S'agissant de la transition écologique du transport aérien, le Centre interprofessionnel technique d'études de la pollution atmosphérique (Citepa) a rendu ses conclusions sur l'évolution des émissions de gaz à effet de serre (GES) au premier semestre 2023. Le trafic aérien ayant retrouvé son niveau d'avant-covid, ses émissions de GES augmentent. Les émissions globales de GES ont cependant diminué de 4,3 %, ce dont nous pouvons nous féliciter. C'est inédit et cette baisse est la plus forte parmi les pays de l'OCDE.
Certes, l'objectif de 5 % n'est pas atteint et le secteur aérien doit faire plus pour se décarboner. Ce point fera l'objet de discussions lorsque nous examinerons les amendements au projet de loi de finances pour 2024, en commission du développement durable et de l'aménagement du territoire et en commission des finances, ainsi que dans le cadre de l'examen de tout projet de loi ou de toute proposition de loi raisonnable susceptible d'être mis aux voix dans notre enceinte.
Article unique : Amélioration de l'organisation des services de la navigation aérienne en cas de mouvement social
Amendements de suppression CD1 de M. Thomas Portes, CD5 de Mme Lisa Belluco et CD10 de M. Bertrand Petit.
Monsieur le rapporteur, quelle que soit la façon dont vous la défendez, il s'agit bel et bien d'une attaque du droit de grève. Vous avancez des comparaisons européennes et internationales du nombre d'heures de vol annulées et des retards dus aux grèves. C'est bien parce qu'il y a un droit de grève encore un peu conséquent dans notre pays que nous sommes largement au-dessus des autres pays ! Je préfère ne rien savoir de votre modèle en matière de démocratie sociale s'il vous amène à faire une telle comparaison. Ce droit, énormément de travailleurs en Europe et dans le monde nous l'envient. Notre amendement vise à le maintenir.
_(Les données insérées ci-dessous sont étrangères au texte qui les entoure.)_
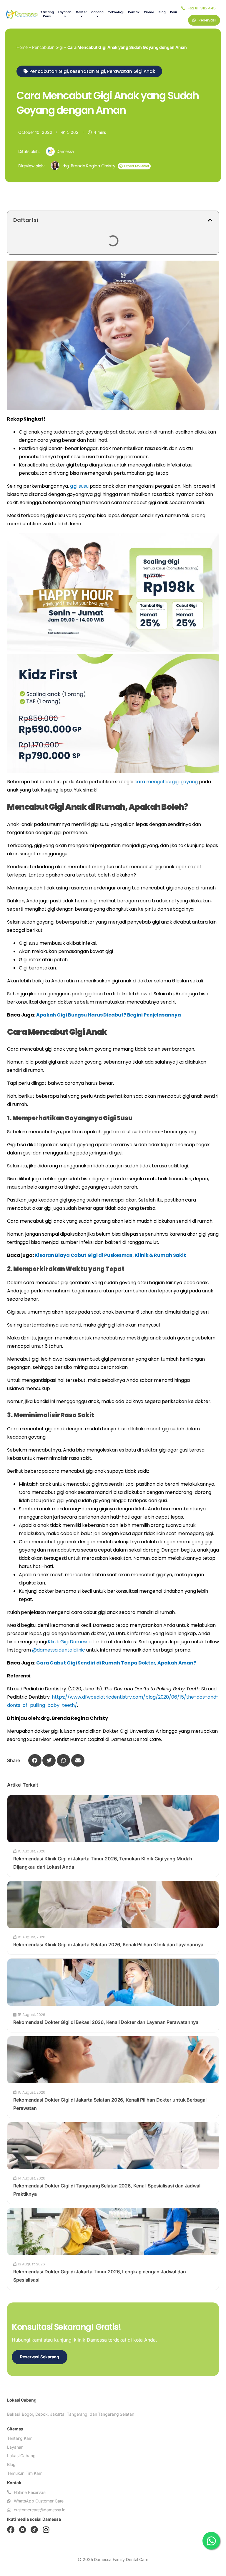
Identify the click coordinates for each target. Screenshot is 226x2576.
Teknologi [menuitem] (116, 12)
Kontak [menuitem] (133, 12)
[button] (89, 71)
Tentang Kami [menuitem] (47, 14)
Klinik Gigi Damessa (69, 1641)
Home (22, 47)
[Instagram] (46, 2529)
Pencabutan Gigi (47, 47)
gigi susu (79, 486)
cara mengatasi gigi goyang (166, 781)
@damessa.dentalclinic (58, 1650)
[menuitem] (65, 14)
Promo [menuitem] (149, 12)
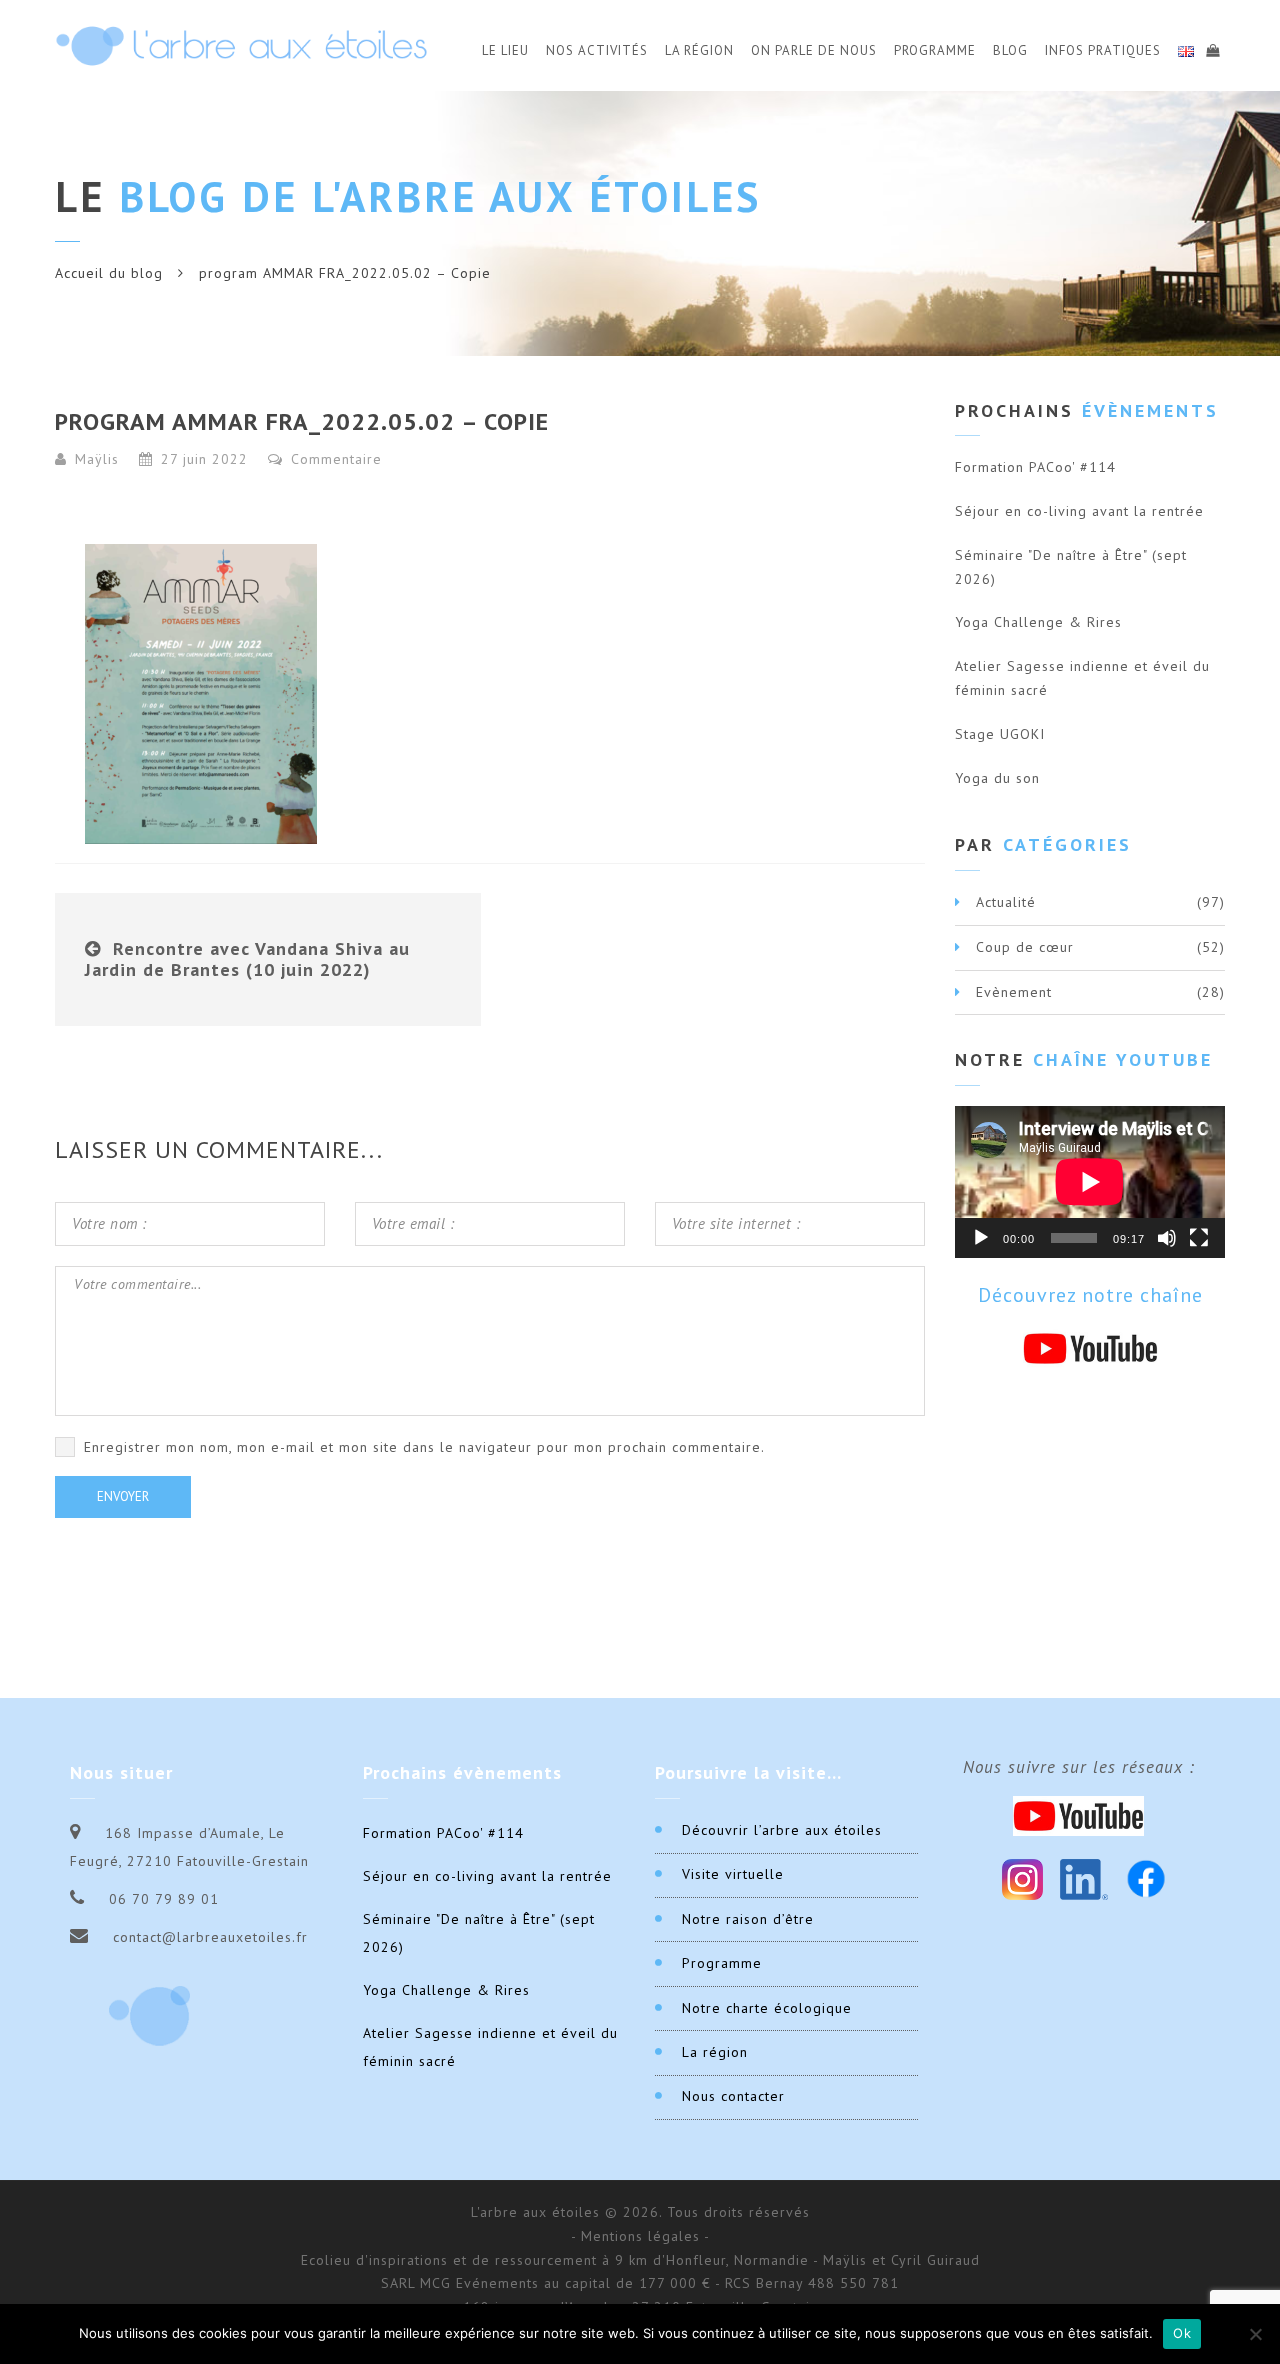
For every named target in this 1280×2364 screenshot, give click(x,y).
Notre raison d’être (748, 1919)
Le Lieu (505, 50)
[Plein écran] (1199, 1238)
Certains de vos arguments dénotent une forme de mépris à l'égard des travailleurs et des travailleuses. Ainsi, le volume de vols annulés n'est ni impressionnant ni significatif. Que sont 4 500 vols annulés en regard des 1 400 vols quotidiens de Roissy ?
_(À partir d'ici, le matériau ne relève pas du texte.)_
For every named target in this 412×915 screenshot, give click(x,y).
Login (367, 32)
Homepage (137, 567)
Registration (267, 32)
Le droit de grève est un droit fondamental, consacré par la Constitution. Une grève est faite pour déranger.
Certes, une grève des contrôleurs aériens provoque des désagréments : tel est son objectif ! Encadrer celle-là pour faire disparaître ceux-ci est une atteinte au droit de grève, car cela revient à faire disparaître le rapport de force instauré par la grève, donc à empêcher les salariés ou les fonctionnaires d'obtenir les droits pour lesquels ils luttent ou de conserver leurs acquis. Une grève sans effets n'est pas une grève.
Que vous le vouliez ou non, monsieur le rapporteur, l'introduction d'une déclaration préalable de grève au moins 48 heures à l'avance modifie l'exercice du droit de grève, lequel est reconnu par le Préambule de la Constitution. Nous ne sommes pas favorables à sa modification. Le cœur du sujet, c'est l'actualisation du décret du 17 décembre 1985. Pour le reste, la loi en vigueur suffit.
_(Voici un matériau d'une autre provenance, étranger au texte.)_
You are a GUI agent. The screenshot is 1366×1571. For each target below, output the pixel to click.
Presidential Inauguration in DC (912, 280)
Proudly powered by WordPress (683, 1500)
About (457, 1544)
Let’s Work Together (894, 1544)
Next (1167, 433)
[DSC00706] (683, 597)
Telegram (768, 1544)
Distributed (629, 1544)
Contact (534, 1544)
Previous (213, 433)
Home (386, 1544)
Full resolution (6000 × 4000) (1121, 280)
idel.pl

La proposition de loi prévoit uniquement que les contrôleurs aériens souhaitant faire grève doivent en informer la DGAC au plus tard l'avant-veille avant midi. Expliquez-moi en quoi cela remet en cause le droit de grève, sachant que la même règle s'applique à la SNCF et aux compagnies aériennes, où il ne me semble pas qu'aucune grève n'ait lieu. Je rappelle que 470 000 personnes ont subi une annulation de vol au premier trimestre 2023. Ce chiffre est significatif, non ?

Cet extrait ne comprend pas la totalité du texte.